* _READING PASSAGE_
------

Now an increasing number of young people are developing this bone loss disease. Dr. Nathanial Clark, an endocrinologist at Beth Israel Deaconess in Plymouth, said, “Far more commonly what we are referring to are people generally say in the 40-60 year range, that are being looked at more carefully than previously, whereas before we looked mainly at people who were over the age of 65-70.”

Faye Lakeman found out her bones were slowly deteriorating when she was in her early 50s. On a lark, she took part in a free bone screening at a grocery store. Faye’s husband Dan is also suffering from bone loss. “You are constantly aware of the dangers of making a wrong move . . . and a broken bone.”

These cases involving younger people are often the result of what’s known as “Secondary Osteoporosis.” This means the bone loss isn’t just attributed to aging, but has been accelerated by other factors.

Dan Lakeman is on a significant number of medications for other ailment s such as arthritis, and believes that could be a factor in his case.

Dr. Ann Babbitt, an orthopedic surgeon who runs osteoporosis support groups out of her South Portland Maine office, said some widely prescribed drugs can hurt bones over time.

“Many people are on Prednisone and that’s probably the one that we hear the most about and that is a definite medication that is not good for bone health, “explained Dr. Babbitt.

In addition to steroids like Prednisone, other drugs of concern include some narcotic pain relievers, anti-depressants, and anti-seizure medications.

The problem is that many patients have now been taking these drugs for years.

“All of these can be a set up to damage the bone, and the onset of osteoporosis much earlier than we would normally think of,” added Dr. Clark.

Absorbing nutrition properly also impacts bone health. Patients with celiac disease and inflammatory bowel syndrome can also be at risk earlier.

“You are not absorbing nutrients as you should,” said Dr. Babbitt.

Physicians prescribe these drugs because they are balancing the drug’s ability to manage a serious disease, and its side effects.

Patients worried about weakened bones should talk to their doctors about whether a bone density study is appropriate.

------

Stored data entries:

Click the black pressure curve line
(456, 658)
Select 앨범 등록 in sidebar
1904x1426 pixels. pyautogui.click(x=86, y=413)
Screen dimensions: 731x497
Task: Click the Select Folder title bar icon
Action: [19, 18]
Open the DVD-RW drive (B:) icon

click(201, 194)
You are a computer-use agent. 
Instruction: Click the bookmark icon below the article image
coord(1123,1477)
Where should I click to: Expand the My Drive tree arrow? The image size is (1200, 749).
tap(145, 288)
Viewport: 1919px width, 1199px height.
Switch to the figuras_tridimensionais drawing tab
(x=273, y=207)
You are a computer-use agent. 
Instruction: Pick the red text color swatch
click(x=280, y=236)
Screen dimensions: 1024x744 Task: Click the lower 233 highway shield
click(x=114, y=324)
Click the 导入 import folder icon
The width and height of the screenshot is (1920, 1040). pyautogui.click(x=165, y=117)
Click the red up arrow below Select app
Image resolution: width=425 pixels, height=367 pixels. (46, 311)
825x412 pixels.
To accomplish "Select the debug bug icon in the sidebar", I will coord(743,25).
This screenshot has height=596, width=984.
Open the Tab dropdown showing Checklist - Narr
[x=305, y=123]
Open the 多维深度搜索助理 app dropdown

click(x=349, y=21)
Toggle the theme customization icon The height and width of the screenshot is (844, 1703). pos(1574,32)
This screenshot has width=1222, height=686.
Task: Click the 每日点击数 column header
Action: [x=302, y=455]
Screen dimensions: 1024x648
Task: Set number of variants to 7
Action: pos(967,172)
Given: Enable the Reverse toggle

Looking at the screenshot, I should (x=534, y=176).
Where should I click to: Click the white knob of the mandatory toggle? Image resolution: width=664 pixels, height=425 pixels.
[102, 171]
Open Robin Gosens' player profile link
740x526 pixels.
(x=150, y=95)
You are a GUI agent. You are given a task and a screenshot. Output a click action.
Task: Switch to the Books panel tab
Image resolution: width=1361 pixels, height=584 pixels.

------

Name every person mentioned by name in the article on bone loss. This data was taken from a different source than the text.

Dr. Nathanial Clark, Faye Lakeman, Dan Lakeman, Dr. Ann Babbitt